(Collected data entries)
--------------------------------

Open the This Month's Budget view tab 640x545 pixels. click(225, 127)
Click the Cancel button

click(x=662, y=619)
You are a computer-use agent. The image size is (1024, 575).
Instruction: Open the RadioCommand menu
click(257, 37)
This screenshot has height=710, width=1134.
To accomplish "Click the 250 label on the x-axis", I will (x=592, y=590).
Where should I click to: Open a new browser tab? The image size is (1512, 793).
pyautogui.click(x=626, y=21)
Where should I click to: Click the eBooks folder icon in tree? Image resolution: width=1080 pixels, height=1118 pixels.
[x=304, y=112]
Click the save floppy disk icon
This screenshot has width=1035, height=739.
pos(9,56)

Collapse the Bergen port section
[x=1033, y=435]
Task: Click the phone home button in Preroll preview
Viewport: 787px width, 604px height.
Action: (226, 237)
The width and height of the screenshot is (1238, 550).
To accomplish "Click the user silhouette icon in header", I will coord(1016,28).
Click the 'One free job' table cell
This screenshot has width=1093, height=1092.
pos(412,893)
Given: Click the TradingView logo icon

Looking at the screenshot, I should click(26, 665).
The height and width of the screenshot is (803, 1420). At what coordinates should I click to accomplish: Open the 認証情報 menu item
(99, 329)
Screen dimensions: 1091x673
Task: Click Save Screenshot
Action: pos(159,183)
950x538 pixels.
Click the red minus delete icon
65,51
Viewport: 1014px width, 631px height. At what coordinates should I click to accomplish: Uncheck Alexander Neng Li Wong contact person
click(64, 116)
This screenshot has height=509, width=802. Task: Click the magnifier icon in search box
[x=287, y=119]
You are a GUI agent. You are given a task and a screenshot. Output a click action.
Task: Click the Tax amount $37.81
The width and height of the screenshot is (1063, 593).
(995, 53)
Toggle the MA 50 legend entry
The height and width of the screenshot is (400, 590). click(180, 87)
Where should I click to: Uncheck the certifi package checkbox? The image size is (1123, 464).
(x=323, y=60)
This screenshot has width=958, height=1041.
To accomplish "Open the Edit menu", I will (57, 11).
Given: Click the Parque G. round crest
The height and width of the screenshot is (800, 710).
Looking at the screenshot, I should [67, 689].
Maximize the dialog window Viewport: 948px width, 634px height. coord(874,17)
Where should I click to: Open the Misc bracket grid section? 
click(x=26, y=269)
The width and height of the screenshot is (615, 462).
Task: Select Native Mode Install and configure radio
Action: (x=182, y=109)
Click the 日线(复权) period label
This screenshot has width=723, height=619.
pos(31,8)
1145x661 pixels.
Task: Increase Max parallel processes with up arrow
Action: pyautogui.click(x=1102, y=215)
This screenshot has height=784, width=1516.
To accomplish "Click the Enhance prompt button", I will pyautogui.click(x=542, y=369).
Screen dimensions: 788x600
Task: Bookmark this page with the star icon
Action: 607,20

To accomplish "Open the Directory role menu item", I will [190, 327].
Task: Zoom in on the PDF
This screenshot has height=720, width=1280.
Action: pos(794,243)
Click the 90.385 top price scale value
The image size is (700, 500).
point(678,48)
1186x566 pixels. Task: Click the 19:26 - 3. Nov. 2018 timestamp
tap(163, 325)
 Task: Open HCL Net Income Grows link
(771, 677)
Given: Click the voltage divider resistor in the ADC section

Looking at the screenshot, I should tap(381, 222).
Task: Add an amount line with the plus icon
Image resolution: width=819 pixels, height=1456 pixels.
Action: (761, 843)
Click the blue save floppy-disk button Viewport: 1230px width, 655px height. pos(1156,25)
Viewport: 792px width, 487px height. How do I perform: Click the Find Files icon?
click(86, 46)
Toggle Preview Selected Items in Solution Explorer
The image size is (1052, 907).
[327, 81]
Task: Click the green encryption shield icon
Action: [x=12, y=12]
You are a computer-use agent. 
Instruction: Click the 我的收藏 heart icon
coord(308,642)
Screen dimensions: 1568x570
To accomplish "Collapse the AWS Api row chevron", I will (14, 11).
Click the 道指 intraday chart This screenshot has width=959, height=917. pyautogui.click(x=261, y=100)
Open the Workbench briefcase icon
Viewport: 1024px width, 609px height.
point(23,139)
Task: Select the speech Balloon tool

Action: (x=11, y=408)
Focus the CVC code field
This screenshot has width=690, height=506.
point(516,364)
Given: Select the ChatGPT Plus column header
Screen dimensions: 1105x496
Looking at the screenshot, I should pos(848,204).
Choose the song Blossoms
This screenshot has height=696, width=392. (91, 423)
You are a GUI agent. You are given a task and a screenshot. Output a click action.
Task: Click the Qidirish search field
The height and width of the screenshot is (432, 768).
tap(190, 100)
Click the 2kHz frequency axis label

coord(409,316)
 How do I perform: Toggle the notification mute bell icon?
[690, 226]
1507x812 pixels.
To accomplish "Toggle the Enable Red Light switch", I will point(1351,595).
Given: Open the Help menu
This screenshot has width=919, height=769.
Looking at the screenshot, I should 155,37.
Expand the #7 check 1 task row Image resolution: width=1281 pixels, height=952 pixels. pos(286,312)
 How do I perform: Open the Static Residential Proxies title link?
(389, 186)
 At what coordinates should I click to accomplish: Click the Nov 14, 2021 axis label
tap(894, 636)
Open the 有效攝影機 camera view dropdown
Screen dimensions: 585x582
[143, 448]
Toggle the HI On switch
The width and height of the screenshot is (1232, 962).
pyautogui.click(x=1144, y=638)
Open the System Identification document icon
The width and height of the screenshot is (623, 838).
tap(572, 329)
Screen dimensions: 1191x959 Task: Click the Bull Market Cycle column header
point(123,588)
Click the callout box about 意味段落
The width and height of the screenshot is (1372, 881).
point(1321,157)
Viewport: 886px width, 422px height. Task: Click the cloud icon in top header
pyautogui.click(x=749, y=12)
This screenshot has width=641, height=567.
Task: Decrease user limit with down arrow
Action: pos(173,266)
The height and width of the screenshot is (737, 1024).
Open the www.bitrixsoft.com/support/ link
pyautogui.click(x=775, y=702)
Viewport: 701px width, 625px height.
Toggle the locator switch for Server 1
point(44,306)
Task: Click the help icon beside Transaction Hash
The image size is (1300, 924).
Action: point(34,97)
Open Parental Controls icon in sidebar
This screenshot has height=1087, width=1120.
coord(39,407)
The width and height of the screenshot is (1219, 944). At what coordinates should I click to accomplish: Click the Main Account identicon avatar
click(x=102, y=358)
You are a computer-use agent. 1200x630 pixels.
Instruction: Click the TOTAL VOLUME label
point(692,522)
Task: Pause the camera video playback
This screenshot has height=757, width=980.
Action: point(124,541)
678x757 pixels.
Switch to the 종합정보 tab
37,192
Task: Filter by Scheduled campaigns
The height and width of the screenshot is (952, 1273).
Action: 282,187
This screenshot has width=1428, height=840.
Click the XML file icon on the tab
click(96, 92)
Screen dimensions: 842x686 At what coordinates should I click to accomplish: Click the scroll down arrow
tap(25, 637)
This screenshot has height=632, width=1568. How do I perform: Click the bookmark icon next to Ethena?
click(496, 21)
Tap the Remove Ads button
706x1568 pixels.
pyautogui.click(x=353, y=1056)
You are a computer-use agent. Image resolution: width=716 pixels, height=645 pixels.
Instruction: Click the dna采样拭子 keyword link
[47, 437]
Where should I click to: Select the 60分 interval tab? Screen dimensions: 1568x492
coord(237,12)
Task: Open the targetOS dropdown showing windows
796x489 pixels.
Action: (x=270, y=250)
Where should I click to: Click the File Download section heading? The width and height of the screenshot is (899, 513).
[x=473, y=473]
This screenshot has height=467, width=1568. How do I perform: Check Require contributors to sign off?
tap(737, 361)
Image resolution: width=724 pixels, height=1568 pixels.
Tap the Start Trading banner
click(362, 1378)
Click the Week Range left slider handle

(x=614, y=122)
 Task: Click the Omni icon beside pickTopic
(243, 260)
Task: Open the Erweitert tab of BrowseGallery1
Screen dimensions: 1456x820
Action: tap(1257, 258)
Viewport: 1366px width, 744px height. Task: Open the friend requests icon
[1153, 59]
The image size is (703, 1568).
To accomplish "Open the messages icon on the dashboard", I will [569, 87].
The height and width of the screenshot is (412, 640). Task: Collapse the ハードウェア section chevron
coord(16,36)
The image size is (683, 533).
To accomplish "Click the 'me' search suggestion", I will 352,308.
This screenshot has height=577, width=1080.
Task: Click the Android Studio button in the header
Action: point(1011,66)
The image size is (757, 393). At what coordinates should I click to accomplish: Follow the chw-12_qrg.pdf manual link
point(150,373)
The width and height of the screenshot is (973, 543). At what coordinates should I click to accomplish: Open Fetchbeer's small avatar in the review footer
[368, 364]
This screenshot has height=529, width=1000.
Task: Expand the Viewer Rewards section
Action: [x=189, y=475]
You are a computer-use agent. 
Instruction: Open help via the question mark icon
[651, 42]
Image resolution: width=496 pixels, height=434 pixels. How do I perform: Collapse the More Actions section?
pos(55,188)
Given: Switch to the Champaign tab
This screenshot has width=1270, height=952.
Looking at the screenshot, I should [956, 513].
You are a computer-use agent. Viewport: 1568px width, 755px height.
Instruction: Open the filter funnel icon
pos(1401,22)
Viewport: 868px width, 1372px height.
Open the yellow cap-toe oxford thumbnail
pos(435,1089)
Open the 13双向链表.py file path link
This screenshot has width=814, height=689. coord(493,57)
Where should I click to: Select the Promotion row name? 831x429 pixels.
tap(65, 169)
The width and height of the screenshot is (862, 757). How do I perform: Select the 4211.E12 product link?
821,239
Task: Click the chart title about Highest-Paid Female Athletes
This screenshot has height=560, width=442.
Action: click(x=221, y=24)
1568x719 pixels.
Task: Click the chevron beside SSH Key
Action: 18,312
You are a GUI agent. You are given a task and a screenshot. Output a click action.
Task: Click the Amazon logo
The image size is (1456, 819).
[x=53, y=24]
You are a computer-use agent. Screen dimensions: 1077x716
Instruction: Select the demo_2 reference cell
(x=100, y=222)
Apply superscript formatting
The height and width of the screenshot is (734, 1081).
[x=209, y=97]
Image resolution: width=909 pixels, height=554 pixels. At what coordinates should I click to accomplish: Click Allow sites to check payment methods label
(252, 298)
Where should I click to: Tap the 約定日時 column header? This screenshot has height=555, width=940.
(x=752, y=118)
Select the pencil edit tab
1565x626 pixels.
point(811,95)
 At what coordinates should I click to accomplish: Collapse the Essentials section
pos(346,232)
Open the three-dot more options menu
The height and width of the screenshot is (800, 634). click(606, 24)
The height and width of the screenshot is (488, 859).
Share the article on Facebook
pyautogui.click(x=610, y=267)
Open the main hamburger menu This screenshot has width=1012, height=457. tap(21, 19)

--------------------------------

* **Prompt**
When the line with "The width and height of the screenshot is (1219, 944)." is reached in the data above, begin copying, and stop after the line with "Task: Pause the camera video playback"; copy each line exactly, both ends included.

* **Answer below**
The width and height of the screenshot is (1219, 944). At what coordinates should I click to accomplish: Click the Main Account identicon avatar
click(x=102, y=358)
You are a computer-use agent. 1200x630 pixels.
Instruction: Click the TOTAL VOLUME label
point(692,522)
Task: Pause the camera video playback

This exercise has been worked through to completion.